**VOS CONSIGNES:**
a) D'après l'article sur la centrale solaire de Ngang, pourquoi la population se réjouit-elle de cet ouvrage ? Répondez en une à trois phrases.
b) Réécrivez tout le passage de l'article sur la centrale solaire de Ngang qui va de « Sur la véranda » jusqu'à « changement très significatif. », en remplaçant « véranda » par « terrasse ».
c) Prolongez l'article sur la centrale solaire de Ngang à partir de l'endroit où il s'arrête.
------ PASSAGE PRÉSENTÉ
La Chine finance un projet à Ngang

électrification Solaire Energie renouvelable

Wed, 8 Feb 2017 Source: journalducameroun.com

Perdue dans la forêt à plus d'une trentaine de kilomètres de Yaoundé, la commune de Ngang affiche fière allure depuis l'inauguration, le 29 novembre dernier, d'une centrale solaire construite dans le cadre d'un projet d'électrification de 166 localités camerounaises par systèmes solaires photovoltaïques, doté d'un financement chinois.

D'une capacité de 50 kilowattheures, l'ouvrage réalisé par le géant des télécommunications chinois Huawei suscite la joie de la population, qui y voit une opportunité d'accélérer la transformation socioéconomique du village en tournant le dos à l'obscurité, cause de l'exode rural des jeunes vers Mfou, la ville la plus proche.

Sur la véranda du domicile d'un membre du gouvernement, un groupe de jeunes savoure, en attendant leur extension à l'ensemble de la communauté, les premiers bénéfices de l'unité de production d'électricité, scotchés devant un film diffusé sur un téléviseur bricolé par Pascal Mvogo Beyala, un jeune de 27 ans. Pour lui, l'inauguration de la centrale apportera un changement très significatif.
------------
------ DONNÉES FOURNIES
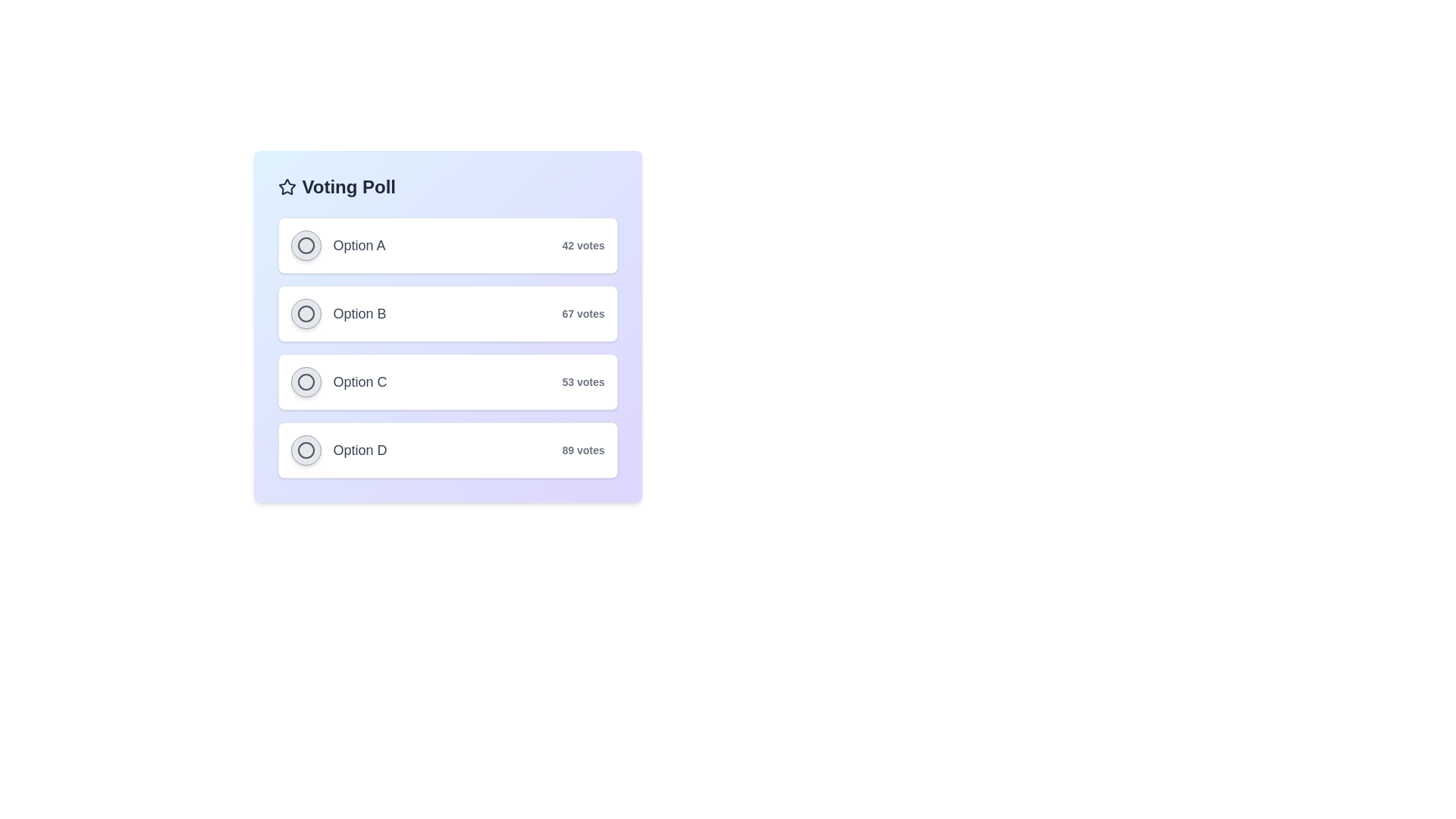 The image size is (1456, 819). I want to click on the third radio button labeled 'Option C' in the voting poll interface, which is part of a selection mechanism for choosing one option from multiple in a vertically aligned list, so click(305, 381).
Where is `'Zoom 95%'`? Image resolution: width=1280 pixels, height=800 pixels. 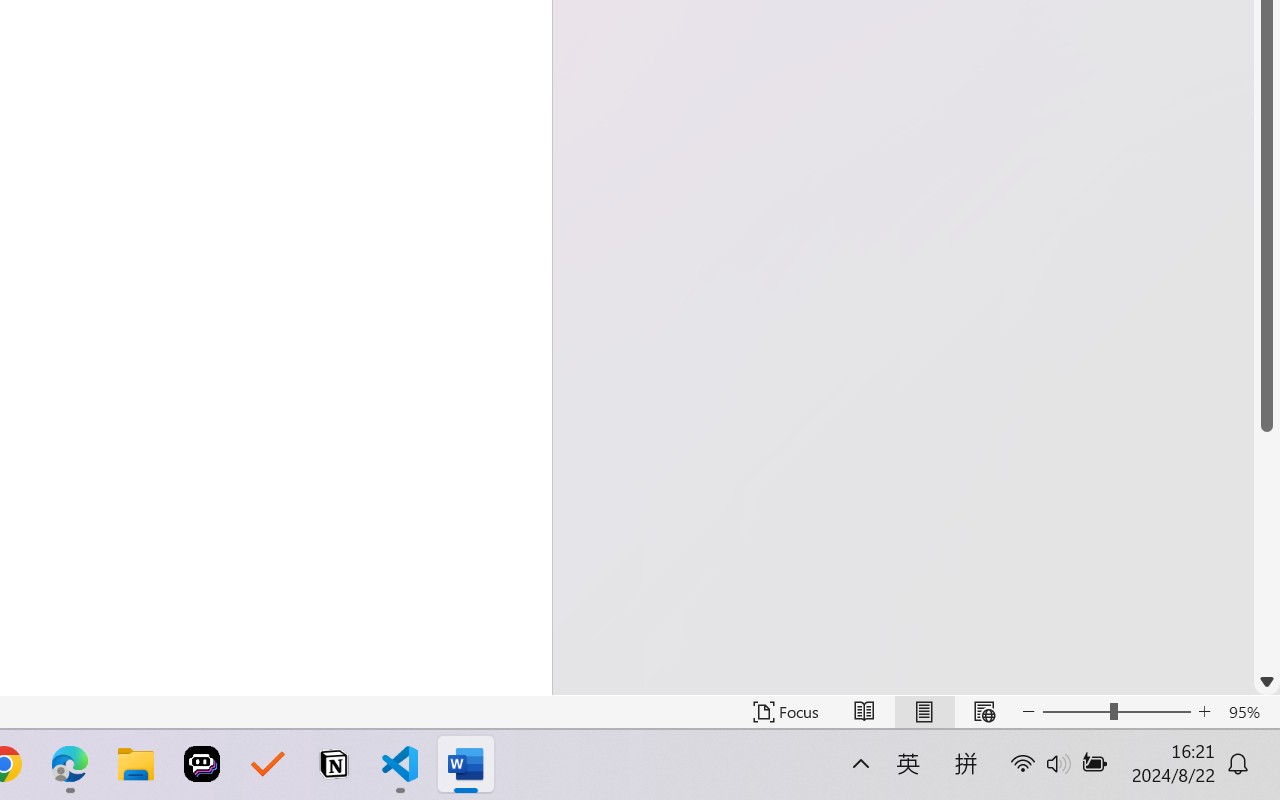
------------
**RÉSULTATS OBTENUS:**
a) La population y voit une occasion d'accélérer la transformation socioéconomique du village en tournant le dos à l'obscurité. Cette obscurité est la cause de l'exode rural des jeunes vers Mfou, la ville la plus proche.

b)
Sur la terrasse du domicile d'un membre du gouvernement, un groupe de jeunes savoure, en attendant leur extension à l'ensemble de la communauté, les premiers bénéfices de l'unité de production d'électricité, scotchés devant un film diffusé sur un téléviseur bricolé par Pascal Mvogo Beyala, un jeune de 27 ans. Pour lui, l'inauguration de la centrale apportera un changement très significatif.

c)
"J'ai appris à réparer des téléviseurs et des postes radio. Cette centrale va me permettre de travailler sur place ici au village, au lieu d'aller m'installer en ville, où je suis obligé de louer un logement", a-t-il souligné.

A côté de son amusant prototype de téléviseur, ce jeune bricoleur a placé une fiche multiprise pour recharger les batteries de téléphones portables. "Auparavant, on était obligé d'aller en ville et passer de longues heures pour recharger nos téléphones", précise le jeune homme qui, en attendant des jours meilleurs pour son activité, se convertit de temps en temps en conducteur de mototaxi.

D'un coût de 53 milliards de francs CFA (plus de 88 millions de dollars), financé à hauteur de 85% par un prêt de la Banque d'import-export de Chine, le projet d'électrification est mené par Huawei depuis début 2016 et enregistre à ce jour un taux d'exécution d'environ 60% pour la construction des centrales, selon des sources officielles.

Ce projet, qui pourrait s'étendre à 1.000 villages non connectés au réseau électrique national exploité par Eneo, entreprise à capitaux britanniques, vise à améliorer l'accès de la population camerounaise à l'électricité, estimé pour l'heure à un taux de 48% sur l'ensemble du territoire national, par une source propre respectueuse de la préservation de l'environnement.

Une production totale de 11,2 mégawatts y est attendue pour réaliser l'objectif encore non atteint de porter la part des énergies renouvelables dans le mix énergétique à 5% dès 2015 fixé par le gouvernement dans son Document de stratégie pour la croissance et l'emploi (DSCE) adopté en 2009.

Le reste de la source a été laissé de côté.